* ABOUT THIS TASK *
Retype every record exactly. Leave the pictures out.

* DATA EXTRACTS *
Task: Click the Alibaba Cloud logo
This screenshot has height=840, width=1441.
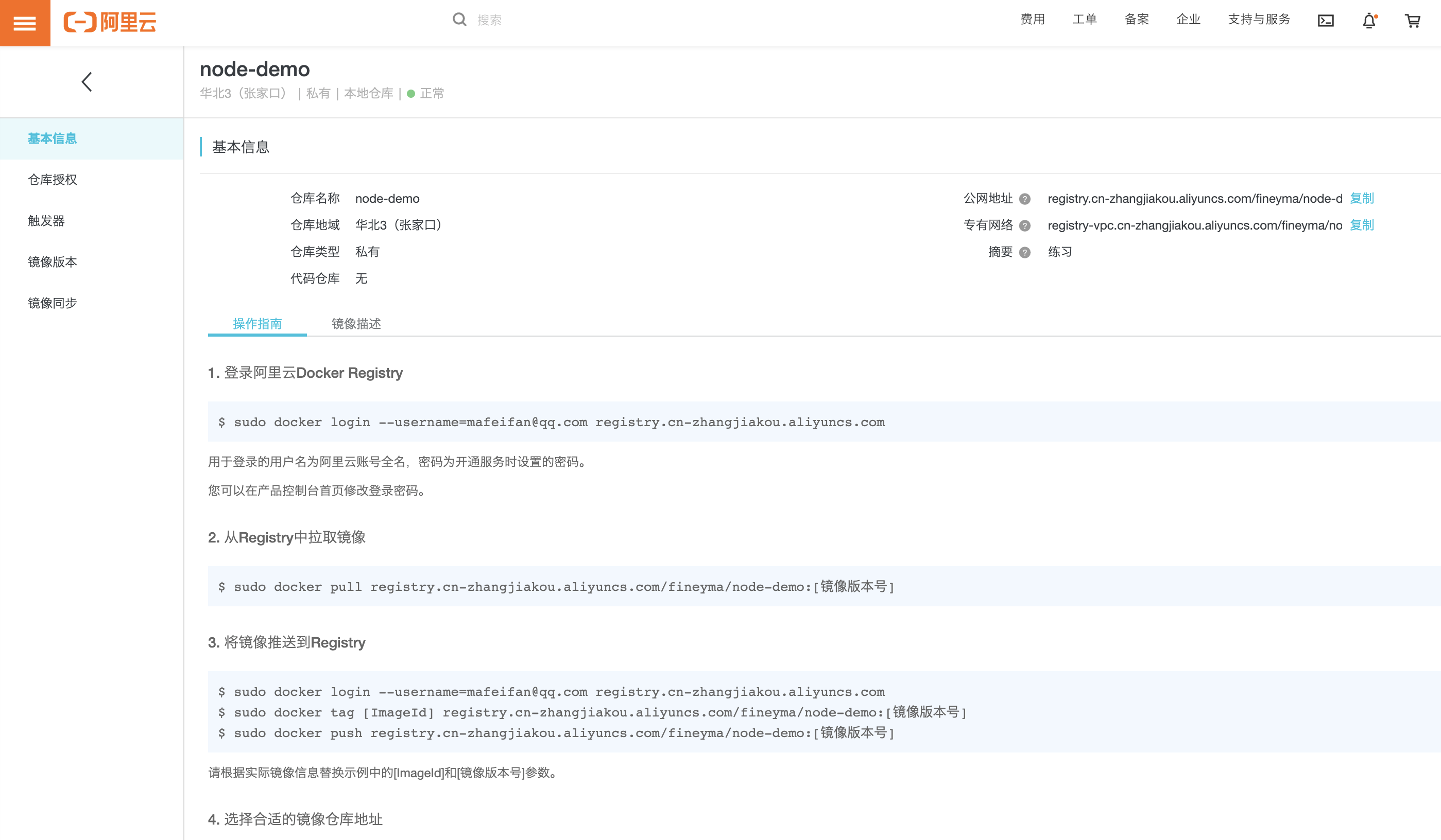Action: point(110,22)
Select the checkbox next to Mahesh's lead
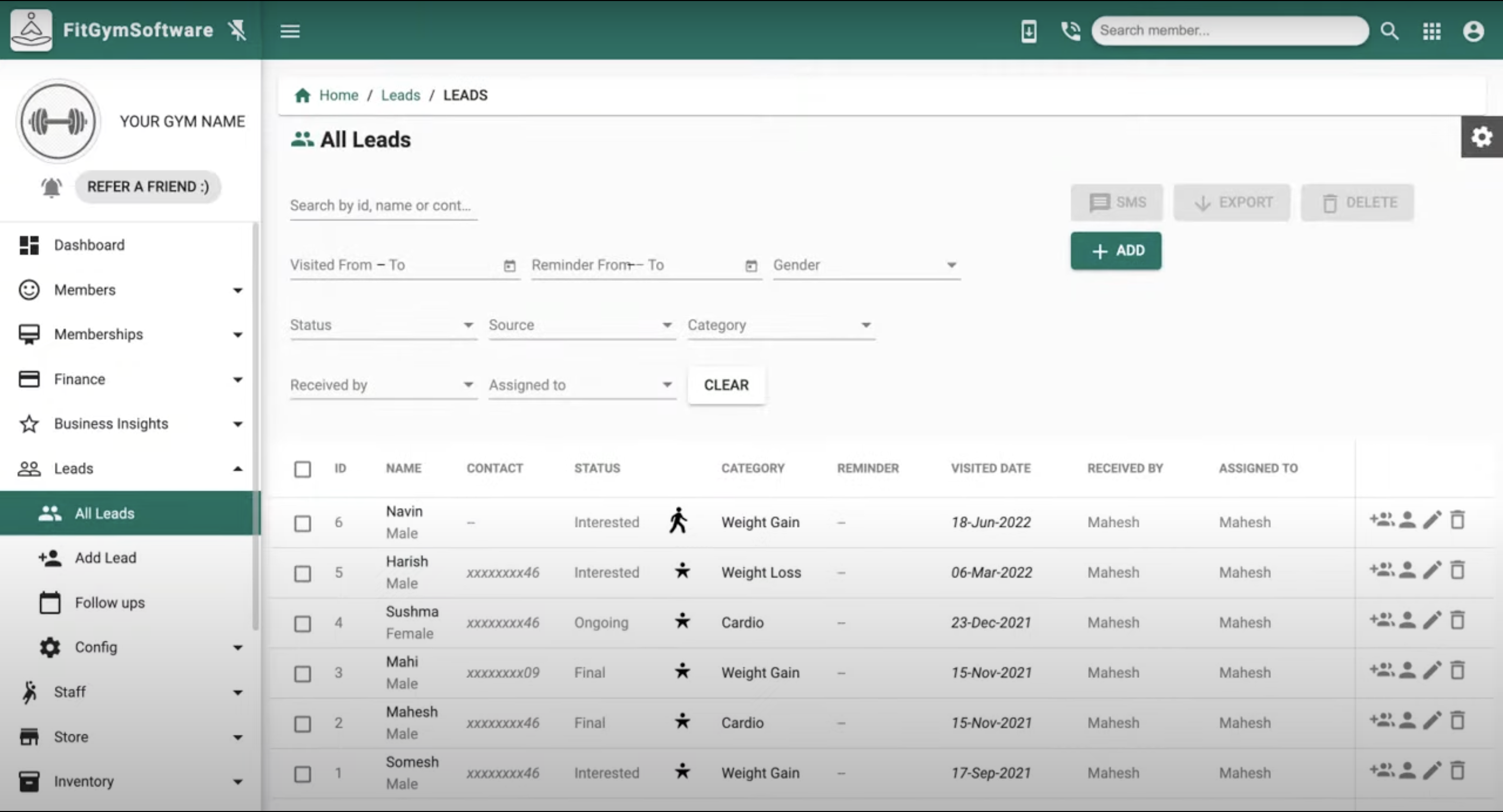1503x812 pixels. 303,723
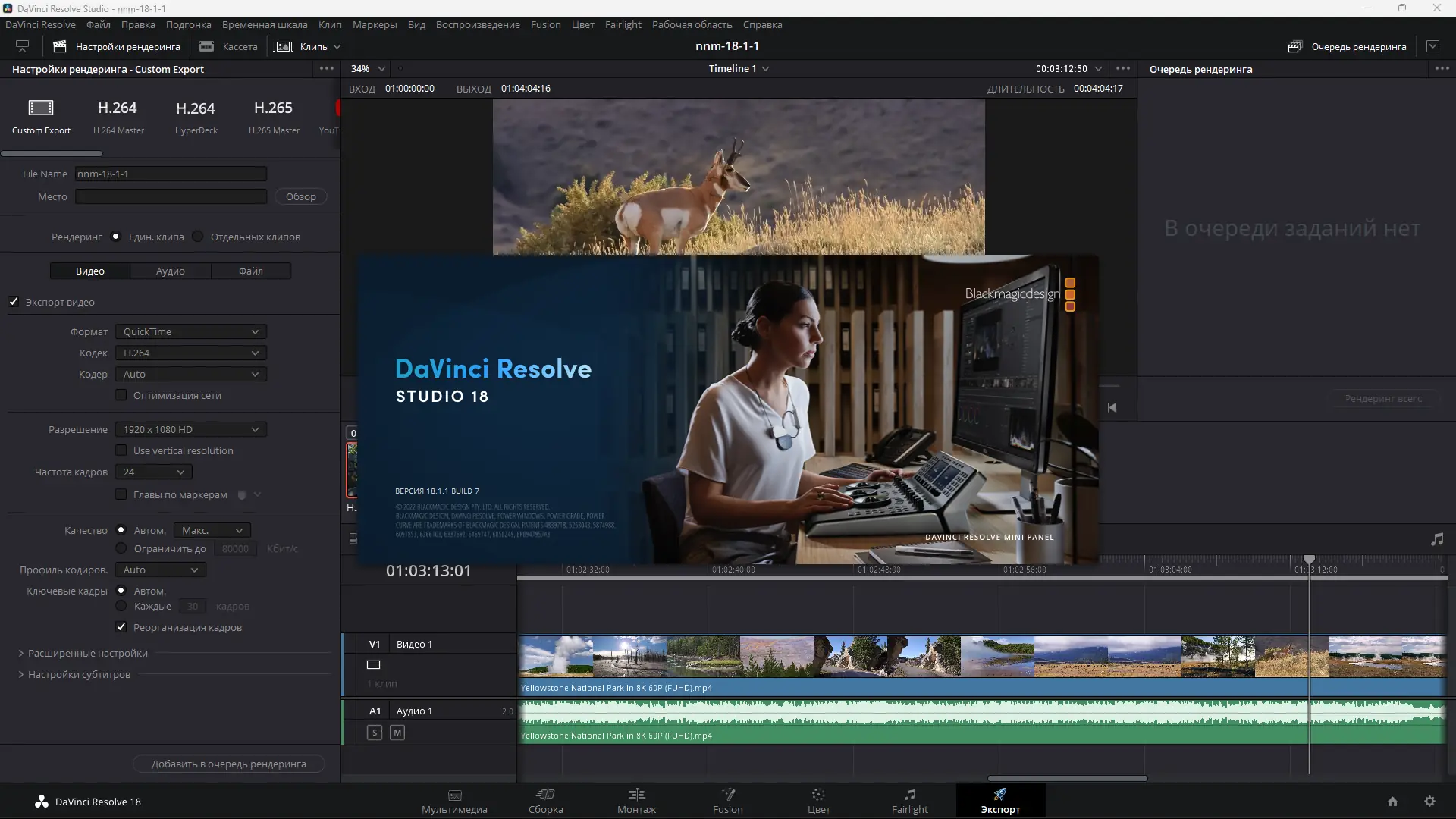
Task: Select the Отдельных клипов radio button
Action: [198, 237]
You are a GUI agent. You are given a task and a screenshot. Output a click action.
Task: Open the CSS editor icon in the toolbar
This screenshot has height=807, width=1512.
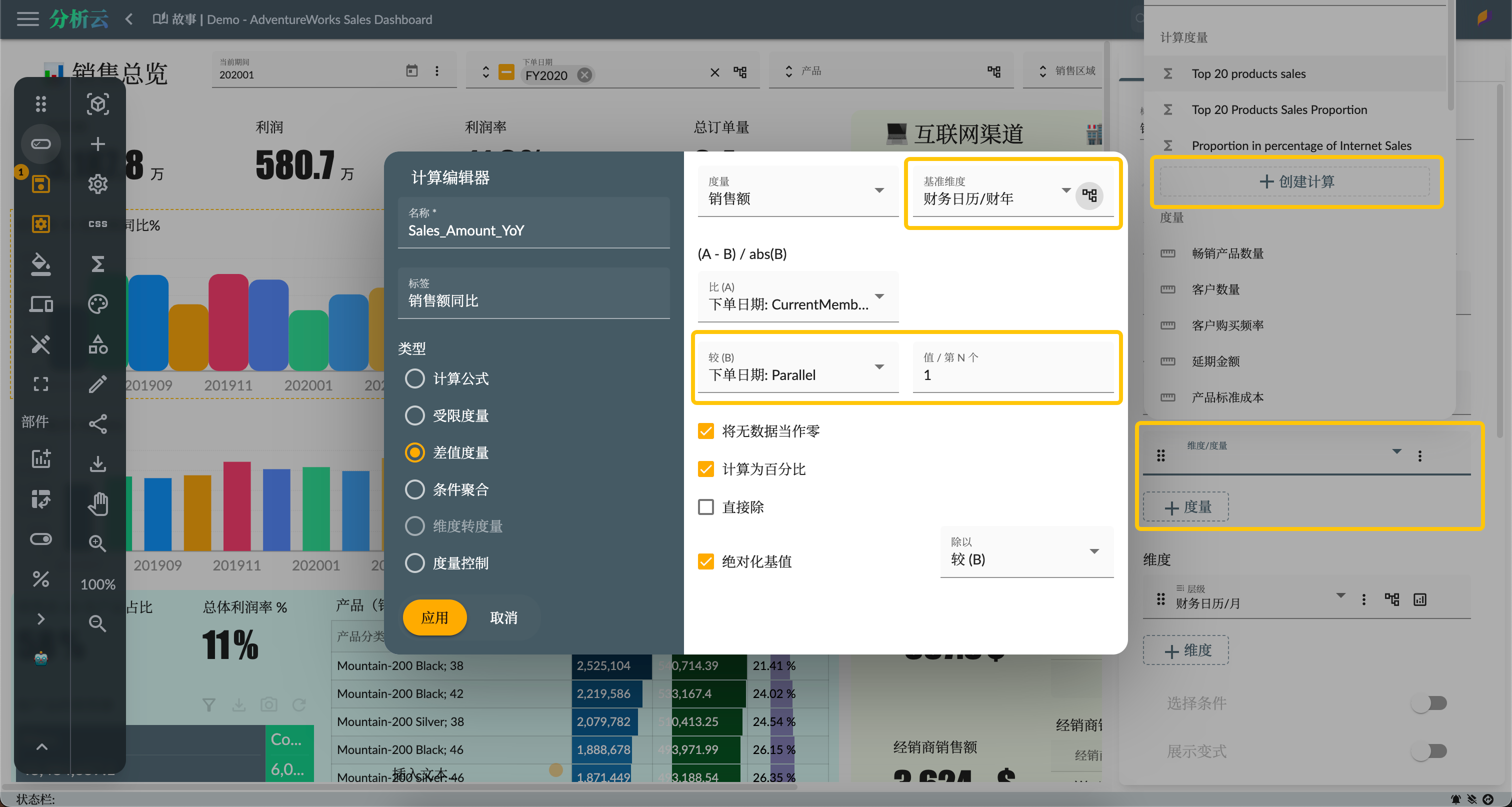pos(98,224)
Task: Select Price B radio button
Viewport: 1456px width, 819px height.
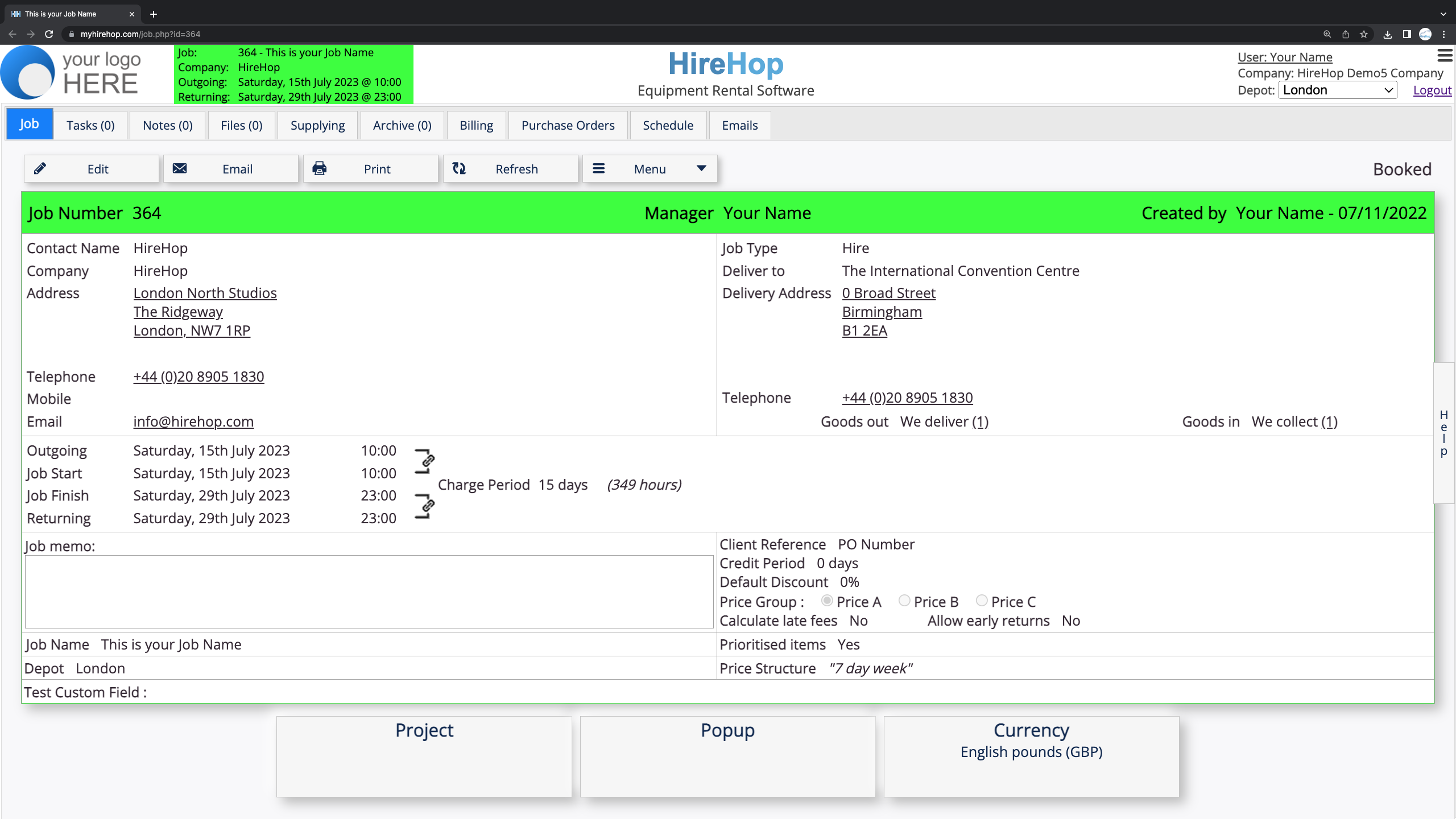Action: [904, 601]
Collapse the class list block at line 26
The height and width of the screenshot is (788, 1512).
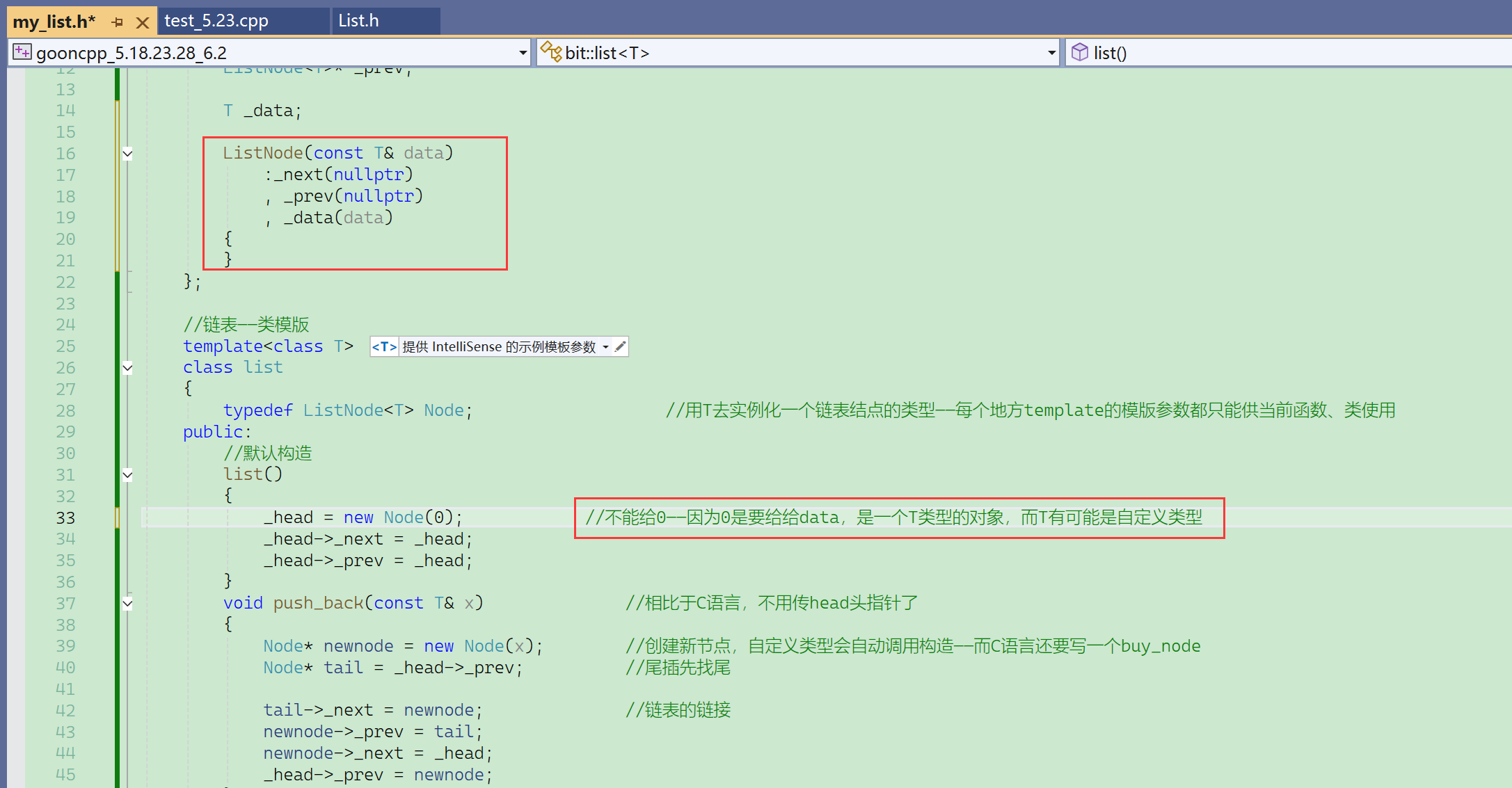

* EXPECTED ANSWER *
Task: Click the Alibaba Cloud logo
This screenshot has height=840, width=1441.
Action: point(110,22)
Select the checkbox next to Mahesh's lead
1503x812 pixels. 303,723
Task: Select the Отдельных клипов radio button
Action: [198, 237]
You are a GUI agent. You are given a task and a screenshot. Output a click action.
Task: Open the CSS editor icon in the toolbar
This screenshot has height=807, width=1512.
pos(98,224)
Task: Select Price B radio button
Viewport: 1456px width, 819px height.
Action: [904, 601]
Collapse the class list block at line 26
The height and width of the screenshot is (788, 1512).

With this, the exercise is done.